*** Quoted text

Peterborough City Council is the local authority for Peterborough in the East of England. It is a unitary authority, having the powers of a non-metropolitan county and district council combined. The City was incorporated as a municipal borough in 1874; from 1888, it fell within the jurisdiction of the Soke of Peterborough county council and from 1965, Huntingdon and Peterborough county council. In 1974, it was replaced by a wholly new non-metropolitan district, broadly corresponding to the Soke, in the new enlarged Cambridgeshire. In 1998, Peterborough became independent of Cambridgeshire as a unitary authority, but the city continues to form part of that county for ceremonial purposes as defined by the Lieutenancies Act 1997.

The leader and cabinet model of decision-making was adopted by the city council in 2001. It is a member of the East of England Local Government Association.

History

Incorporation
A public enquiry was held in 1873, to determine whether it would be advantageous for the city to be administered by a municipal corporation. The result being in the affirmative, the city council, sometimes archaically called the corporation, was founded by a Charter of Incorporation dated 17 March 1874, under the government of a mayor, six aldermen and 18 councillors. Something of an anomaly, the Parliamentary Boundary Commission of 1868 had decided that the urban parts of Fletton and Woodston were so involved in Peterborough that they ought to be in the borough and added the newly built-up portions of these parishes to the parliamentary constituency. In local matters they were still in Huntingdonshire and, as the City of Peterborough did not extend south of the River Nene, the full title of the new municipality was the City and Borough of Peterborough and its inhabitants, citizens and burgesses.

Watch committee
The new corporation was required to appoint a Watch Committee and a police force under the provisions of the County and Borough Police Act 1856. In 1947, the City of Peterborough Constabulary amalgamated with the Liberty of Peterborough Constabulary, which had shared its chief constable with Northamptonshire until 1931 and Peterborough thereafter, to form the Peterborough Combined Police force. This, in turn, merged into Mid-Anglia Constabulary in 1965 and was renamed Cambridgeshire Constabulary in 1974. The Fire Brigades Act 1938 made it a requirement for the corporation to maintain a fire brigade; under the Fire Services Act 1947 this function passed to the councils of counties.

Reorganisation

Expansion
In 1927, the city council submitted a memorial to the Minister of Health for permission to extend the borough boundary to include Gunthorpe, Longthorpe, Paston, Walton, Werrington and the area north-east of Fengate; this became effective from 1929. Until this point the council were using the Guildhall and a large number of subsidiary offices, but the need to widen Narrow Bridge Street and the need for a new Town Hall came together in a combined scheme, resulting in the building of the present Town Hall. It was opened in 1933 and accommodated both Peterborough city council and the former Soke of Peterborough county council.

******

Answer these questions from the Peterborough City Council text:
1. In what year did the city council adopt the leader and cabinet model of decision-making?
2. How many aldermen did the 1874 Charter of Incorporation provide for?
3. In what year was the present Town Hall opened?

*** Provided material

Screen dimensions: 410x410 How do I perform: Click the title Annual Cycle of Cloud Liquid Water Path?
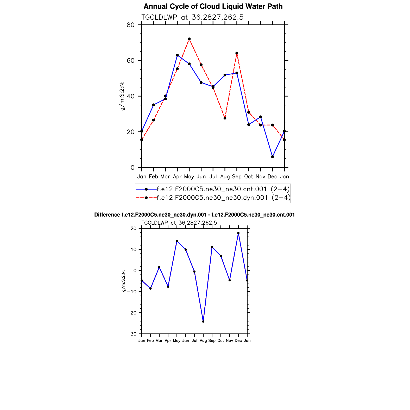click(213, 6)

******

* **Exercise answer**:
1. 2001
2. Six
3. 1933